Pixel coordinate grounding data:

****************

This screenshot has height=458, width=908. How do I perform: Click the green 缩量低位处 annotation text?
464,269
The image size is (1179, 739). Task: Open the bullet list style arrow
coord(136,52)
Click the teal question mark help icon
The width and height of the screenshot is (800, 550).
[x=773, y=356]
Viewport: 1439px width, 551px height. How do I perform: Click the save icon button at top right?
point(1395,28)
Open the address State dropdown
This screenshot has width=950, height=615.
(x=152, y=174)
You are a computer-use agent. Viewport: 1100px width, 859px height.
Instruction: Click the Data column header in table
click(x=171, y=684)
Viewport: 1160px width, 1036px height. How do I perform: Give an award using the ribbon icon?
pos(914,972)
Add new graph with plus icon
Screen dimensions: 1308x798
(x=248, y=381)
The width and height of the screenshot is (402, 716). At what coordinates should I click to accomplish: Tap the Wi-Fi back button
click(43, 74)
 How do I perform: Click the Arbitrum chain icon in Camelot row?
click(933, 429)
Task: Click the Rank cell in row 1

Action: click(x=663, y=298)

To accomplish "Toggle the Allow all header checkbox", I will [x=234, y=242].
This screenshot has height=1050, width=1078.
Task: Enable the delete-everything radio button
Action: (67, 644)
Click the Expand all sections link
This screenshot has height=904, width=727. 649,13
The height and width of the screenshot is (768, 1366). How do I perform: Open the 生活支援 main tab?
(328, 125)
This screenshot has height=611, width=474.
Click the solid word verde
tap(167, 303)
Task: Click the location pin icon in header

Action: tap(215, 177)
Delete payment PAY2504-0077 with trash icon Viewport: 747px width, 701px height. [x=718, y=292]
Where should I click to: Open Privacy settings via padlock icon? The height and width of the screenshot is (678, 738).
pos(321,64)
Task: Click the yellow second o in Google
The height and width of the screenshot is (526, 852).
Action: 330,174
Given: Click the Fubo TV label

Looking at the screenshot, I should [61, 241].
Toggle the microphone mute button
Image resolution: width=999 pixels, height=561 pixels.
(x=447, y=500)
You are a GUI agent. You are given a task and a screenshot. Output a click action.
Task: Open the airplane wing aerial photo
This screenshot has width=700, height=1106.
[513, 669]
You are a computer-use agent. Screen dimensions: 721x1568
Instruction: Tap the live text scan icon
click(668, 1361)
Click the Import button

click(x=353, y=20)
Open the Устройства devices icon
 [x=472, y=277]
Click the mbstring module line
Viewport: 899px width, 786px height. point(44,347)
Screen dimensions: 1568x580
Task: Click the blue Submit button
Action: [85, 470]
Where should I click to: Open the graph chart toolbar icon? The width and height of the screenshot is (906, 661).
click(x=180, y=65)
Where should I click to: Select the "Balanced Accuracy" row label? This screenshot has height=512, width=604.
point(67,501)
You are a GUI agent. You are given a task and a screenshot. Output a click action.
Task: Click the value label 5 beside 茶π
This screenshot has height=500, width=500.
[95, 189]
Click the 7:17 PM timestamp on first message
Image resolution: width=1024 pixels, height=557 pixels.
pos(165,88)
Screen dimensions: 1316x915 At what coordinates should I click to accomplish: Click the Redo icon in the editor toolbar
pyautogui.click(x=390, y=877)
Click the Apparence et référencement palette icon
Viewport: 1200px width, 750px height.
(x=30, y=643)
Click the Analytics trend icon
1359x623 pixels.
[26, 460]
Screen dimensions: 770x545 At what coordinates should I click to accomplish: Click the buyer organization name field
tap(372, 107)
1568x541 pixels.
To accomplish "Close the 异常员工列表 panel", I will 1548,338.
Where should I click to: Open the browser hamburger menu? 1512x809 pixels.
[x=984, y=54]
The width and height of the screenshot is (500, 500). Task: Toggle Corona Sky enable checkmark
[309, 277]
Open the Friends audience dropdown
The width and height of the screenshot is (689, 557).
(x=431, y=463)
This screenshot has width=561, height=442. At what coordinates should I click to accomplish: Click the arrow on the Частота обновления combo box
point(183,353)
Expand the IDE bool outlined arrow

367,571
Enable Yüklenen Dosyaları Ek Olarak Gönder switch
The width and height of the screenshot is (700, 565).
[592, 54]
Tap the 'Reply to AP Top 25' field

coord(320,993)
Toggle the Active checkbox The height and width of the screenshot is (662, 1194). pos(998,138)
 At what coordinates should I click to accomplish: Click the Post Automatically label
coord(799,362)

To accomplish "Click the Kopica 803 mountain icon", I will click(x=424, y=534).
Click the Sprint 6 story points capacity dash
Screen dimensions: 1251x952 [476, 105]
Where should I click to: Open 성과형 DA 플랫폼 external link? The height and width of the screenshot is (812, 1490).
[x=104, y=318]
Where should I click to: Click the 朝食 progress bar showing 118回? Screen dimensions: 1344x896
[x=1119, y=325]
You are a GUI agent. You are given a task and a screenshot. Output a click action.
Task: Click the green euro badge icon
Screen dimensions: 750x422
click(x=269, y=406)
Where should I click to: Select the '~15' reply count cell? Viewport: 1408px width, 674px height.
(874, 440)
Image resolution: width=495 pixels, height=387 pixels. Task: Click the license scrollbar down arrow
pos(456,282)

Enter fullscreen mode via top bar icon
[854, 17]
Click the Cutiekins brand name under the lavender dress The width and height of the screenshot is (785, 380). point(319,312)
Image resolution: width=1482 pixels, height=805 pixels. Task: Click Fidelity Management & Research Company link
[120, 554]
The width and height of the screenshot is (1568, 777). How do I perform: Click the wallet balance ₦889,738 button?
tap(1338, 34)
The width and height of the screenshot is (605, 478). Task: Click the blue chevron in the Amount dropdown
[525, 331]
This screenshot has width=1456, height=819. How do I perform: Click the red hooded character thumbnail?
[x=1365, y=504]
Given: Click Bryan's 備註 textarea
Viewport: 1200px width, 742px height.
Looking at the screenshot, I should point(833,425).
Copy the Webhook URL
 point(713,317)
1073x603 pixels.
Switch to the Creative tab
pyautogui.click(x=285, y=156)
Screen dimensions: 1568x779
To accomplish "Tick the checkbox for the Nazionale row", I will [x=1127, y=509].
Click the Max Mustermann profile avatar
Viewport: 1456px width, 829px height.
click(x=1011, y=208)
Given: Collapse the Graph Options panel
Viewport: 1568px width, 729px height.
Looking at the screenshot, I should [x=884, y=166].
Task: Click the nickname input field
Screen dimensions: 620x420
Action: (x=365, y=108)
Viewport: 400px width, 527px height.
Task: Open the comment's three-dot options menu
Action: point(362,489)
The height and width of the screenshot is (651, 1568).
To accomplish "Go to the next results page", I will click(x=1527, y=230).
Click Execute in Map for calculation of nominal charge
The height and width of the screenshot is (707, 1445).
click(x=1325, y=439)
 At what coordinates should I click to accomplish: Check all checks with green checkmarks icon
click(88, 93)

****************

PROBLEM REQUIREMENTS = Count up the lines above that include the string "computer" and report nothing but that number.

SOLUTION FOR THIS TASK = 2